Peão amador morre com coice de touro
Lúcio Flávio Moura
De Londrina
Foi sepultado às 17 horas de ontem, no Cemitério Padre Anchieta, no Jardim Ideal (zona leste de Londrina), o corpo do peão amador Marcelo Mosson de Souza, 17 anos. Ele morreu na madrugada de ontem, depois de permanecer 10 horas na UTI da Santa Casa, vítima de um acidente na arena de treinamento da Fazenda Refúgio, no Distrito de Maravilha.
Segundo relato de amigos que estavam acompanhando a montaria, o acidente aconteceu poucos segundos depois da abertura do brete (espaço em que o peão se prepara para a montaria).

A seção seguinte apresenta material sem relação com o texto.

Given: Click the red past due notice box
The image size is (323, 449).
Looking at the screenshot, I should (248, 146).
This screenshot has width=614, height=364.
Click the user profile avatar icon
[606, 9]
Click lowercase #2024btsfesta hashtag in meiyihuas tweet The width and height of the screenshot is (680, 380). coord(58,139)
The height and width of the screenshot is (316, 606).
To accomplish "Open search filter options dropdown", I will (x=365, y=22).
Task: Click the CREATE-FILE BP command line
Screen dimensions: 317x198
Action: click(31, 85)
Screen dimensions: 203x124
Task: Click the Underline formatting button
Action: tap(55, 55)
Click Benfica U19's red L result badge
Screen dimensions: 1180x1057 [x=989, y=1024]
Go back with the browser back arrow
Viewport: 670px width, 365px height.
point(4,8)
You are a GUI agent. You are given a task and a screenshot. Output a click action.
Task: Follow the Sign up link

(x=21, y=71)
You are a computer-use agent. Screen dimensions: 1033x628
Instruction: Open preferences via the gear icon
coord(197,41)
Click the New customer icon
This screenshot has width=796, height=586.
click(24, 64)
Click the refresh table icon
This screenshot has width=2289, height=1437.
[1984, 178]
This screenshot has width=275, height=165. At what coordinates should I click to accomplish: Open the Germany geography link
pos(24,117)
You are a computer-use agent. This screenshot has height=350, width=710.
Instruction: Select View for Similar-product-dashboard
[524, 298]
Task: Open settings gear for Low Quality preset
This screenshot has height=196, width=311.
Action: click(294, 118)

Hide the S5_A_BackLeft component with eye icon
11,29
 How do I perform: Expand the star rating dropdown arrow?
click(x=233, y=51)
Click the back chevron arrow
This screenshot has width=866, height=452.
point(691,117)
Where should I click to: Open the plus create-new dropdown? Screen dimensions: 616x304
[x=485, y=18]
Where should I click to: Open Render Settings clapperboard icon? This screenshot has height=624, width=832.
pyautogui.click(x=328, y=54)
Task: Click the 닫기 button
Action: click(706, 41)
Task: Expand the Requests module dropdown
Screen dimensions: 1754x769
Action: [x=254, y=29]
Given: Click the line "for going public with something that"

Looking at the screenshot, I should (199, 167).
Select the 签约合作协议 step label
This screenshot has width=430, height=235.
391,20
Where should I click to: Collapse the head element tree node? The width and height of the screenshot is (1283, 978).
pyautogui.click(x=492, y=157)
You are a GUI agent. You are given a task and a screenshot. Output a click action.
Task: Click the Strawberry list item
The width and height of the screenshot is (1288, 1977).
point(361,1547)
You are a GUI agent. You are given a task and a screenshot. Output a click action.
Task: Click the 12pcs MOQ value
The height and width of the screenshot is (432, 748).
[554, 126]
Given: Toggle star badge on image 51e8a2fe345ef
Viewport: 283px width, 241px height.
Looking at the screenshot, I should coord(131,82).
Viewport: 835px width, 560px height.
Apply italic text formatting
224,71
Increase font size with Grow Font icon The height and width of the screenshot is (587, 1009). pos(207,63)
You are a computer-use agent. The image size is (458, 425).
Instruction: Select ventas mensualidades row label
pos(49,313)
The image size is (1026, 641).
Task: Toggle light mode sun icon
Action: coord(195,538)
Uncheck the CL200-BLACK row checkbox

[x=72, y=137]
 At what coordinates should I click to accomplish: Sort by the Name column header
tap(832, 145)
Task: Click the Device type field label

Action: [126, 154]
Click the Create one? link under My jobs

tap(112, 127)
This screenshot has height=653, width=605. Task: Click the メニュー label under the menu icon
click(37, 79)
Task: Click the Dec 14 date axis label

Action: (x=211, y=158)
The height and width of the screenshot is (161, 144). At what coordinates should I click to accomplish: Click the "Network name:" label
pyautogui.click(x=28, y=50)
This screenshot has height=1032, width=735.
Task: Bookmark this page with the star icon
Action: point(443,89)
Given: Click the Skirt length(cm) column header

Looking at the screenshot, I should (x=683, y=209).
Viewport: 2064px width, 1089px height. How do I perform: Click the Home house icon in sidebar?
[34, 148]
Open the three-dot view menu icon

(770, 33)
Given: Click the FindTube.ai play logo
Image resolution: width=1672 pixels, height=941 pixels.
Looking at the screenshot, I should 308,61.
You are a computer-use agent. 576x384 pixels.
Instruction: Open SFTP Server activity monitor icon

Três saltos do touro Chitãozinho (o animal sorteado era outro, mas ele preferiu trocar de touro na última hora), considerado dos mais mansos dos seis que compunham o plantel da sessão de treinos, foram suficientes para Marcelo levar o coice fatal e acabar com seus sonhos de se tornar um peão profissional.
As patas traseiras do animal atingiram sua nuca. Ele caiu inconsciente. Os colegas ainda tentaram reanimá-lo com tapas no rosto e um pano com álcool, acreditando que ele tivesse apenas desmaiado, fato comum na modalidade. A viatura do Siate só chegou ao local uma hora e meia depois.
O estagiário dos Correios, Rodrigo Ribeiro, 17 anos, lembra que todos ficavam impressionados com a obstinação e o prazer com que ele exercia a atividade. Ele costumava treinar em uma fazenda de Sabáudia de quinta à segunda. Ele adorava, passava o dia inteiro montando. Queria ganhar a vida nos rodeios. O pai não quis comentar o acidente, mas ressaltou que é preciso alertar os jovens para os riscos da modalidade.
Anunciada a morte cerebral, na noite de anteontem, a família autorizou a doação dos órgãos de Marcelo. Os rins não foram aproveitados. O coração foi transplantado para um homem de 47 anos, que no início da tarde de ontem, permanecia em estado regular. A cirurgia durou quatro horas e terminou às 6 da manhã. As córneas também foram aproveitadas, mas a supervisão da Santa Casa não soube informar mais detalhes sobre o transplante.